It’s never been more critical. Sustainability is fundamental to our business model – on a practical, financial, and ethical level – and the younger generations we are looking to recruit know they are at the sharpest point of impact for all this.

They are inheriting a working world with significant social inequality and climate challenges that will need to be tackled in their employment lifetime – and these considerations are now forming a key part of their decision-making process about who to work for, and how long.

More than 50% of Gen Z who are dissatisfied with their organization’s societal impact, progress on diversity and commitment to sustainability would like to leave their job within two years.

But be warned: this isn’t time for headline-grabbing generalisations about your positive impact. Emerging talent is more discerning than ever about what you say – and what you do. They will research, evidence your claims via external agencies and call you out if you are not doing what you say. Their skepticism however will drive our collective accountability.

"It’s a big ask. It can at times feel overwhelming. But this isn’t about being perfect or having all the answers. What’s key though is that we are on the journey: personally, professionally, and organisationally."

Orlagh Hunt - professional purpose and greater meaning.

For us at YBS, sustainability is multi-faceted and comes from our purpose of real help with real life, by helping people to find a place to call home and to build their financial wellbeing. We have six areas in our ESG strategy, covering a host of sustainability related topics, including diversity, and championing our people, investing in & supporting our communities, and minimising our impact on the planet.

In terms of people, it’s about providing a workplace that promotes an inclusive and diverse culture that colleagues can be proud to work for. We also strive to be an environment that enables colleagues to succeed and to support them when they’re struggling. We provide them with the tools and support to manage their health and wellbeing, and to make sure they receive the appropriate reward and recognition for their contributions.

As a mutual, it’s in our DNA that we provide support and investment into our local communities. We have a strong physical presence in Bradford, one of the most income-deprived areas of the country and so we partner with local schools, colleges, and communities to deliver everything from digital skills programmes to employment opportunities.

We are also looking at the broader work of impacting low aspiration levels at our target schools as we know the impact of work experience opportunities can be transformative.

::::

Prompt A
In the text on sustainability at YBS, what share of Gen Z who are dissatisfied with their organization's societal impact would like to leave their job within two years?
Prompt B
Summarize the text on sustainability at YBS in two sentences.
Prompt C
Please resume the text on sustainability at YBS from its last sentence.

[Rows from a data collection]

::::

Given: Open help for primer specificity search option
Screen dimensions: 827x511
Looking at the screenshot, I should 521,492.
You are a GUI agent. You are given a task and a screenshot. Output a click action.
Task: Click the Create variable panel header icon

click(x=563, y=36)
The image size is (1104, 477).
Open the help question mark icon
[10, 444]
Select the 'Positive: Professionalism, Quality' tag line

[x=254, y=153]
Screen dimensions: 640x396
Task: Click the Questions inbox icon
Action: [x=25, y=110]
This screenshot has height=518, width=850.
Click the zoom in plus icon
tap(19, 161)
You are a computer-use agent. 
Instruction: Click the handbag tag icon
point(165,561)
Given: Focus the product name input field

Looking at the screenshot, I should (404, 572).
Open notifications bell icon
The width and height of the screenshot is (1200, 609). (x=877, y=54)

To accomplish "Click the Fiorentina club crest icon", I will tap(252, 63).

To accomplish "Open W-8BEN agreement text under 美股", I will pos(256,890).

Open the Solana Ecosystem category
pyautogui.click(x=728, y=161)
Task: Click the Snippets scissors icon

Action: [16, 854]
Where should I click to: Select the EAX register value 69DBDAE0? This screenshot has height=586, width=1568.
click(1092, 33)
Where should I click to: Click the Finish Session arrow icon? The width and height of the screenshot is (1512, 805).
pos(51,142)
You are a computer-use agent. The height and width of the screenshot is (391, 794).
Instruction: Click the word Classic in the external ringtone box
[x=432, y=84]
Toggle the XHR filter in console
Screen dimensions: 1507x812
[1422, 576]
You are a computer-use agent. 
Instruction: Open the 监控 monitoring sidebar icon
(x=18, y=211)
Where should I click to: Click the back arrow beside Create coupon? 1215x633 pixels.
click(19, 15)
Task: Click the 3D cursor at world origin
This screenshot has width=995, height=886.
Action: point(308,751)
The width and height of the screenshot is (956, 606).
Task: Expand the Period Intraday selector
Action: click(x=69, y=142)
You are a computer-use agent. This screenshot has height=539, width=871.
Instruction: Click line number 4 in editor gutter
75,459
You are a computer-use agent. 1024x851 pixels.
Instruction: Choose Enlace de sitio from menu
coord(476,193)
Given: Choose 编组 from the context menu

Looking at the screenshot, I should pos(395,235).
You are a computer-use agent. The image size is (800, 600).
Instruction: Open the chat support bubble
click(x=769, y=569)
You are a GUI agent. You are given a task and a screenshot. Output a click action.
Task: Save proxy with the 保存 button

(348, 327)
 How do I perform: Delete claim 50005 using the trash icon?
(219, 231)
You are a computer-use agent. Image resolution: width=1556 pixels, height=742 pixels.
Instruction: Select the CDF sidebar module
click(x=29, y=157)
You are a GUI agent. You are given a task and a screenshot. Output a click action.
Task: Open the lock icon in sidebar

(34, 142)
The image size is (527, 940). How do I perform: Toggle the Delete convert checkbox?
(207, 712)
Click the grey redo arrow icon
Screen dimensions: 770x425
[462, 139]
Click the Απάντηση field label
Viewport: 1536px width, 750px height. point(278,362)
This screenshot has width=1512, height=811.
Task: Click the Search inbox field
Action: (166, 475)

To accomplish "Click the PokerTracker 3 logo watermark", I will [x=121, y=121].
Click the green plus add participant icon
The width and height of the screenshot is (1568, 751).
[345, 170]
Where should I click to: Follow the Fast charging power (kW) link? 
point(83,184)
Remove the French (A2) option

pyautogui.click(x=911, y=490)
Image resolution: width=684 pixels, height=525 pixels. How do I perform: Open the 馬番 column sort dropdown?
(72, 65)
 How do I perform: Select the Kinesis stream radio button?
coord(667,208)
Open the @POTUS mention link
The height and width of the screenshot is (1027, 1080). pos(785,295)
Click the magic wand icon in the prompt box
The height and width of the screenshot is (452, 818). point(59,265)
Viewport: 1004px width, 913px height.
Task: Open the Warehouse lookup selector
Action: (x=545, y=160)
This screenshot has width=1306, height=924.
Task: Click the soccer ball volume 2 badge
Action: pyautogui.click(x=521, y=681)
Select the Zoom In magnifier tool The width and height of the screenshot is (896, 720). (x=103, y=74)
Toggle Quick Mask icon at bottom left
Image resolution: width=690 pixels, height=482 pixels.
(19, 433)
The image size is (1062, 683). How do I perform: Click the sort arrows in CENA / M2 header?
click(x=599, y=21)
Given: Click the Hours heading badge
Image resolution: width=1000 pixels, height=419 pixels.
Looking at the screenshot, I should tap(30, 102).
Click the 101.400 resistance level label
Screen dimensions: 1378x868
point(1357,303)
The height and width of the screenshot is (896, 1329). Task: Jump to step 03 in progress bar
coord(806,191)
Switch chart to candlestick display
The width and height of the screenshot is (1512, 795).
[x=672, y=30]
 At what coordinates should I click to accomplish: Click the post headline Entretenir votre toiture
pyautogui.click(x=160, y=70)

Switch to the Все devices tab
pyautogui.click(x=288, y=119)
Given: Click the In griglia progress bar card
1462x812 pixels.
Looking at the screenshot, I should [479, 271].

::::

Task result A
More than 50%.

Task result B
Younger generations now weigh an employer's record on social inequality and climate when deciding where to work, and they will check its claims and call it out if it is not doing what it says. At YBS, sustainability comes from its purpose of real help with real life, and its ESG strategy covers areas that include championing its people, supporting communities such as Bradford through partnerships with local schools and colleges, and minimizing its impact on the planet.

Task result C
When it comes to the environment, YBS has made good progress on our direct carbon emissions but we are now starting to look at our carbon impact downstream. That means anything from the houses we help people buy with our mortgage products to helping them upgrade existing homes. The impact of our supply chain is also key.

A challenge facing us all of course is investors. Just as government and business both have a role to play, so too do investors. Put simply, the focus on short-term profit must shift. Investors are increasingly understanding the importance of ESG credentials and the correlation they have to return-on-investment. In response to this, it’s key that we improve our transparency and how we communicate their ESG data points, to highlight performance and progress.

Emerging talent plays a crucial role in helping us tackle these pressing issues. We need powerful voices joining our organisations to force the pace of change and as people professionals, we are perfectly positioned to make sure they do. As the engine room of not only powering the progression and retention of existing talent, but acquiring and retaining it in the future, we must fully embrace our role in guiding change within our organisations and drawing the younger generations into them.

It’s a big ask. It can at times feel overwhelming. But this isn’t about being perfect or having all the answers. What’s key though is that we are on the journey: personally, professionally, and organisationally.

But if we truly embrace this then make no mistake: as leaders we can significantly contribute to creating the kind of meaningful organizations that the leaders of tomorrow will want to work for.